## Job
Continue the Bernard Finnigan biography below from its last sentence.

Minister for Industrial Relations, State / Local Government Relations and Gambling
- In office 8 February 2011 – 21 April 2011
- Premier: Mike Rann
- Preceded by: Paul Holloway
- Succeeded by: Patrick Conlon, Gail Gago

Member of the South Australian Legislative Council
- In office 2 May 2006 – 12 November 2015
- Preceded by: Terry Roberts
- Succeeded by: Peter Malinauskas

Personal details
- Born: Bernard Vincent Finnigan 8 December 1972 (age 53) Mount Gambier, South Australia, Australia
- Party: Labor (2006–11) Independent (2011–15)
- Alma mater: University of Adelaide
- Occupation: Union official

= Bernard Finnigan =

Australian politician (born 1972)

Bernard Vincent Finnigan (born 8 December 1972) is an Australian former politician who served as a member of the South Australian Legislative Council from 2006 until 2015. He was appointed in May 2006 as a member of the South Australian Branch of the Australian Labor Party to the Legislative Council in a casual vacancy triggered by the death of Terry Roberts. Elected at the 2010 election, Finnigan briefly served in the Rann government cabinet from February until April in 2011, when Labor suspended him from the party, sitting thereafter as an independent backbencher until his 2015 parliamentary resignation. He was the Acting Police Minister at the time of his arrest.

Labor suspended Finnigan from the party pending the verdict of a criminal trial after he was charged with child pornography offences in 2011, totalling 30 various charges over time. Only two charges ended up proceeding to trial – on 10 November 2015, Finnigan was found not guilty of one count for attempting to access child pornography, however he was found guilty of one count of accessing child pornography. Finnigan announced his immediate parliamentary resignation on 12 November. On 9 December following sentencing submissions, Finnigan had a conviction recorded, was added to the sex offenders register, and was given a 15-month suspended sentence with a three-year $1,000 good behaviour bond.

## Available data

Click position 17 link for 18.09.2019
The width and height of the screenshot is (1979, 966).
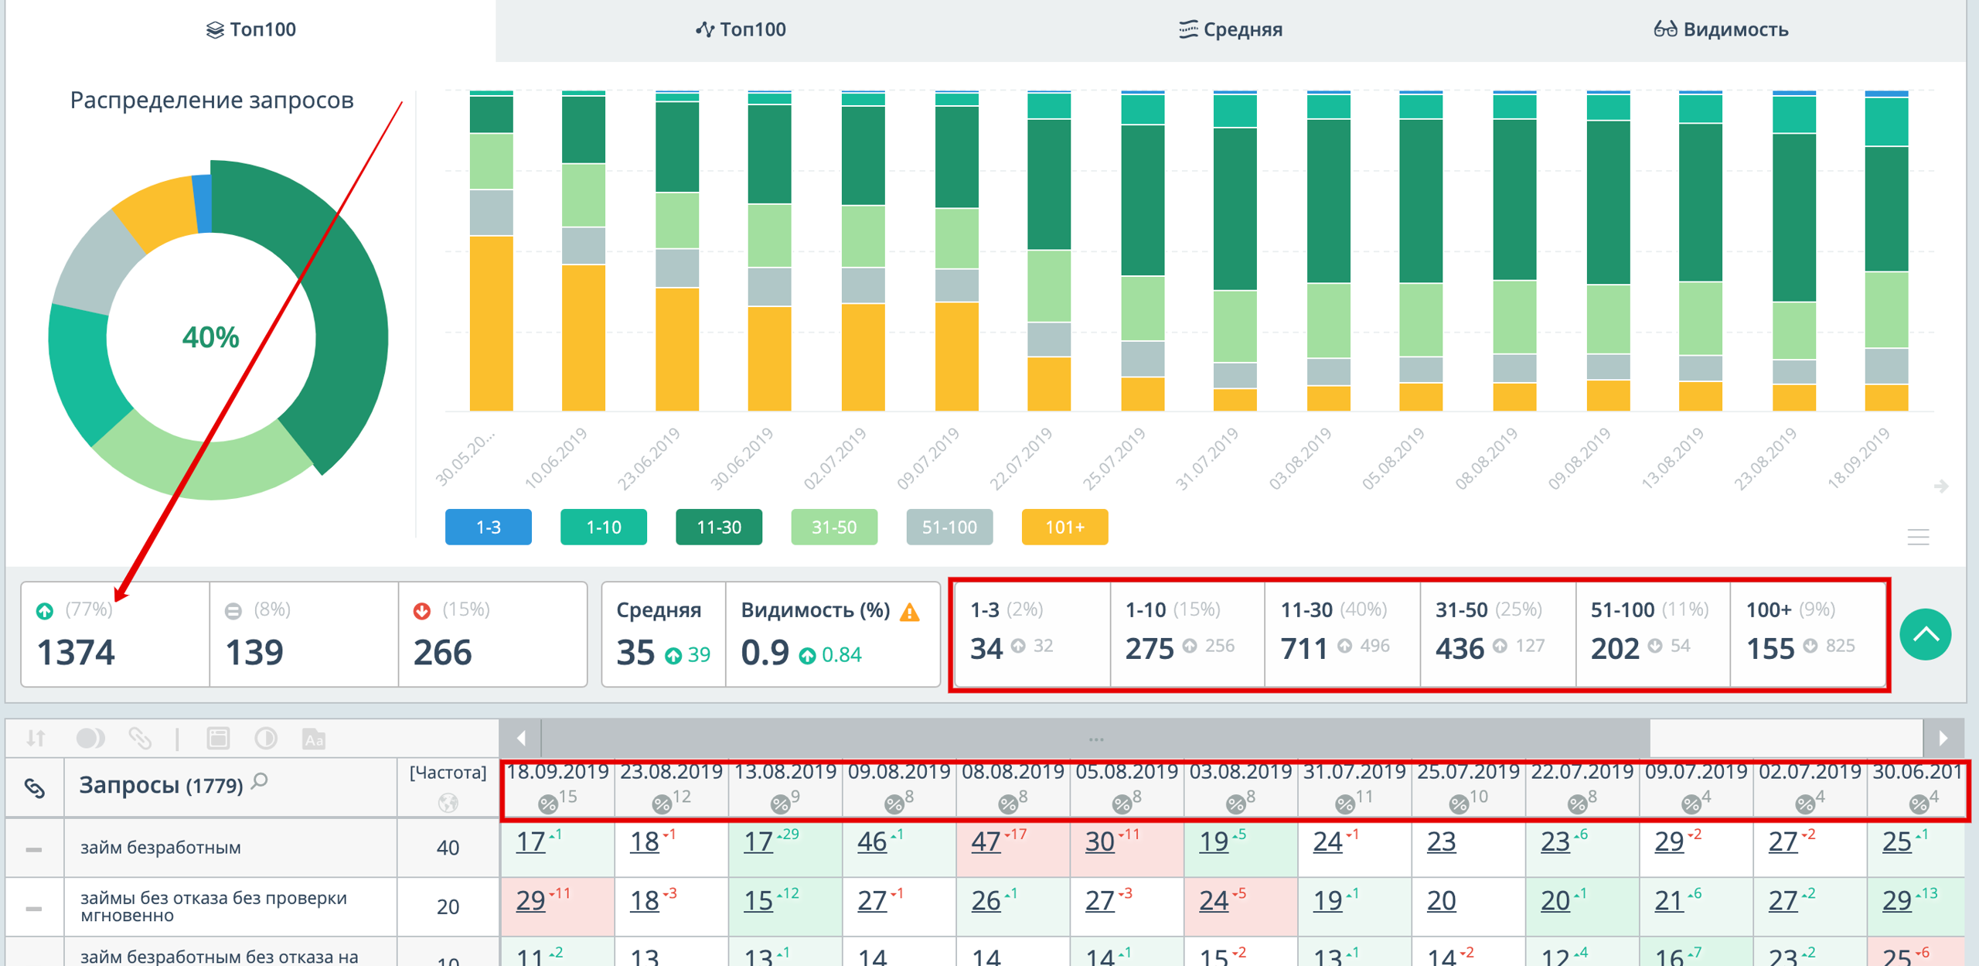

## Exercise output
Peter Malinauskas filled the upper house casual vacancy in a joint sitting of the Parliament of South Australia on 1 December.

==Early life==
One of twelve children, Finnigan was born in 1972 in Mount Gambier, South Australia and grew up in nearby Eight Mile Creek on the family's dairy farm. He attended Allendale East Area School and Tenison Woods College in Mount Gambier before attending the University of Adelaide. In 1993 he graduated with a Bachelor of Arts degree. While still at university he joined the Australian Labor Party.

Finnigan began working for the South Australian branch of the Shop, Distributive and Allied Employees Association (SDA) in 1995 as a union official, before becoming the same union's assistant secretary in 2000. This latter position was one he held for five years. There, he was a protégé of future Senator Don Farrell.

==Parliament==
On 2 May 2006, Finnigan was appointed to the South Australian Legislative Council (upper house) as Labor's candidate to fill the remainder of the term left vacant by the death of former minister Terry Roberts. Finnigan described his own policy interests as including "economic development, industrial relations, federal-state relations, family issues and building social capital". Having participated in a number of parliamentary committees, he served as Parliamentary Secretary to Premier Mike Rann from April 2010 until he was appointed as a minister. He was third on Labor's upper house ticket at the 2010 election and was subsequently re-elected with an eight-year term, set to expire in 2018.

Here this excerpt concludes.